Input for this task —

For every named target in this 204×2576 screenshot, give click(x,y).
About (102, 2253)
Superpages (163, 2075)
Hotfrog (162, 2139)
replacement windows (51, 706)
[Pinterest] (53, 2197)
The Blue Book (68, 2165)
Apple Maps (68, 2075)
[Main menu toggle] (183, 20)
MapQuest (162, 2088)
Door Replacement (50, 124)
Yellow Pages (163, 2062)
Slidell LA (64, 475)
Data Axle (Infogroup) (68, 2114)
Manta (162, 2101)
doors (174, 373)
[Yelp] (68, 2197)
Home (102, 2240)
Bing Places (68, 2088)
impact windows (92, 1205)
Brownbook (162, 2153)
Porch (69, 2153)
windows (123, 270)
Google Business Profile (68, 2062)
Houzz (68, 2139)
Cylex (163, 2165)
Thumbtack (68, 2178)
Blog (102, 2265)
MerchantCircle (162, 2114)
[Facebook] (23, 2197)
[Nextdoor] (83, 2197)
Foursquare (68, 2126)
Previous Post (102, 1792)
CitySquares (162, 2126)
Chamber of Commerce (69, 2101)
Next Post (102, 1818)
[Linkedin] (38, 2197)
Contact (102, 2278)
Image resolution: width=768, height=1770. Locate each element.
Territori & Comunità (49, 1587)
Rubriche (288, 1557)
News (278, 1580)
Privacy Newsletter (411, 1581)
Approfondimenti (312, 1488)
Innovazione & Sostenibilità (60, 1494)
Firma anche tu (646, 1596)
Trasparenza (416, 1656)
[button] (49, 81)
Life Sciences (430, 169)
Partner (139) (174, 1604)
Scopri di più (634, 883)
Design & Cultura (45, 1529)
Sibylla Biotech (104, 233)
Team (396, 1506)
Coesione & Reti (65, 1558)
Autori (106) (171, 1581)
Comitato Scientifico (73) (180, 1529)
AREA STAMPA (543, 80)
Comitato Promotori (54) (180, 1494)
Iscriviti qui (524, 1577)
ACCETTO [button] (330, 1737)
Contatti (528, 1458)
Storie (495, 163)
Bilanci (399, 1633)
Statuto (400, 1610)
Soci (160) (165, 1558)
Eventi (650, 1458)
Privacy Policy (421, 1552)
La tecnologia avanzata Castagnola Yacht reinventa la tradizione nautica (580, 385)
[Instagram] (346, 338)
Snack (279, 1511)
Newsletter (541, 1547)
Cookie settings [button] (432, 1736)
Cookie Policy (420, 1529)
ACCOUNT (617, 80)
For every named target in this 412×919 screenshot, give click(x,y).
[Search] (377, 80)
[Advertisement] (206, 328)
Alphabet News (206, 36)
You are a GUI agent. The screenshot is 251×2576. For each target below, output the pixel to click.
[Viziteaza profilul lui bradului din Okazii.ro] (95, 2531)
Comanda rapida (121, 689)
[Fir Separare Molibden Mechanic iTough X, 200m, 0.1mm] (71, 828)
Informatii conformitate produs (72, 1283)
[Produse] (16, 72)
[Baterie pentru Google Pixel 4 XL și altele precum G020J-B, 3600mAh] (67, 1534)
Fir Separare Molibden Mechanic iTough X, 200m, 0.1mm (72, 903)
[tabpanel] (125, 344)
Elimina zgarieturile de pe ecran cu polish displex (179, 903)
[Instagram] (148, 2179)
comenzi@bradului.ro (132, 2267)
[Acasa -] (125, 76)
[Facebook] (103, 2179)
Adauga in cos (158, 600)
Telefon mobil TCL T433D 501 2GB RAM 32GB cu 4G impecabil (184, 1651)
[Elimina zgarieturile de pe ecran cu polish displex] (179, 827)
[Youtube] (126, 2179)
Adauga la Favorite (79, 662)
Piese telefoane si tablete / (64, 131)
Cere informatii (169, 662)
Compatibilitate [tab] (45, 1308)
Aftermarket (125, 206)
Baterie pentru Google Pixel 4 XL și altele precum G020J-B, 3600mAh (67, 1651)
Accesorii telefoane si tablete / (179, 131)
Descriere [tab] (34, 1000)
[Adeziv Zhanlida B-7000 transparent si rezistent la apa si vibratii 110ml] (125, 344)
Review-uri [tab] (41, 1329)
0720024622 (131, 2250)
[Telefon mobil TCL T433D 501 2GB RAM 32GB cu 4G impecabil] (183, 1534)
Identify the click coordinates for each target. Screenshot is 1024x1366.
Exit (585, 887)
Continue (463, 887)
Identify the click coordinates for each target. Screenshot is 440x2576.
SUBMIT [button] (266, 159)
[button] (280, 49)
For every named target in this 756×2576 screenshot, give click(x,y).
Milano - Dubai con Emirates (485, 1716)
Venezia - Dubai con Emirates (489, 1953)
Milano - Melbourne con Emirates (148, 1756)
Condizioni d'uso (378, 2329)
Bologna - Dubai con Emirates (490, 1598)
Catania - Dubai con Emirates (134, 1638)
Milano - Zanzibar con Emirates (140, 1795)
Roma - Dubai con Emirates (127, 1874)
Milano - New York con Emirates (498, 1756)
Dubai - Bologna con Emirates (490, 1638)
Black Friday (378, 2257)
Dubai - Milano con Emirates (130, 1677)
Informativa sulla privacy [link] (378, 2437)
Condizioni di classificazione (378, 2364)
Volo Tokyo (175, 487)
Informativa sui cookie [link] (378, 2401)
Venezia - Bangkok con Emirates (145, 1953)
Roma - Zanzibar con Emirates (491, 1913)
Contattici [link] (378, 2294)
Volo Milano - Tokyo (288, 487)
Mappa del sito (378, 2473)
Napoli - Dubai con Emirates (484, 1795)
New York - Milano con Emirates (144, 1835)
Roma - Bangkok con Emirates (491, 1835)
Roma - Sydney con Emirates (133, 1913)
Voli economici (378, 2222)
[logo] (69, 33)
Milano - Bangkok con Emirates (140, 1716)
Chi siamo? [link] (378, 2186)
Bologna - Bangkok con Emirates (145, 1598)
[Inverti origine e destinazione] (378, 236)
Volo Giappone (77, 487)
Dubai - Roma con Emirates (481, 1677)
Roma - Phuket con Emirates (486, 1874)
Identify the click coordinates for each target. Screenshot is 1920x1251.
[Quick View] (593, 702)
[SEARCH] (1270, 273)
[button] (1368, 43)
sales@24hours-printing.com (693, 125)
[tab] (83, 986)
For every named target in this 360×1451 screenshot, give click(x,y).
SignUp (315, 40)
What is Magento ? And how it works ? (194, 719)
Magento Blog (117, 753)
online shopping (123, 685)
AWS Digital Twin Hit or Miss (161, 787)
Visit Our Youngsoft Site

Exercise objective —
Every line above that holds the word "target" should be copied out.

Response —
For every named target in this 204×2576 screenshot, give click(x,y).
For every named target in this 412×919 screenshot, give click(x,y).
You are a GUI agent. The screenshot is 251×2576. For each target below, output the pixel to click.
Identify the click coordinates for each target. Screenshot is 1024x1366.
Identify the click coordinates for each target. Screenshot is 440x2576.
For every named target in this 756×2576 screenshot, give click(x,y).
Identify the click coordinates for each target. Screenshot is 1920x1251.
For every named target in this 360×1451 screenshot, give click(x,y).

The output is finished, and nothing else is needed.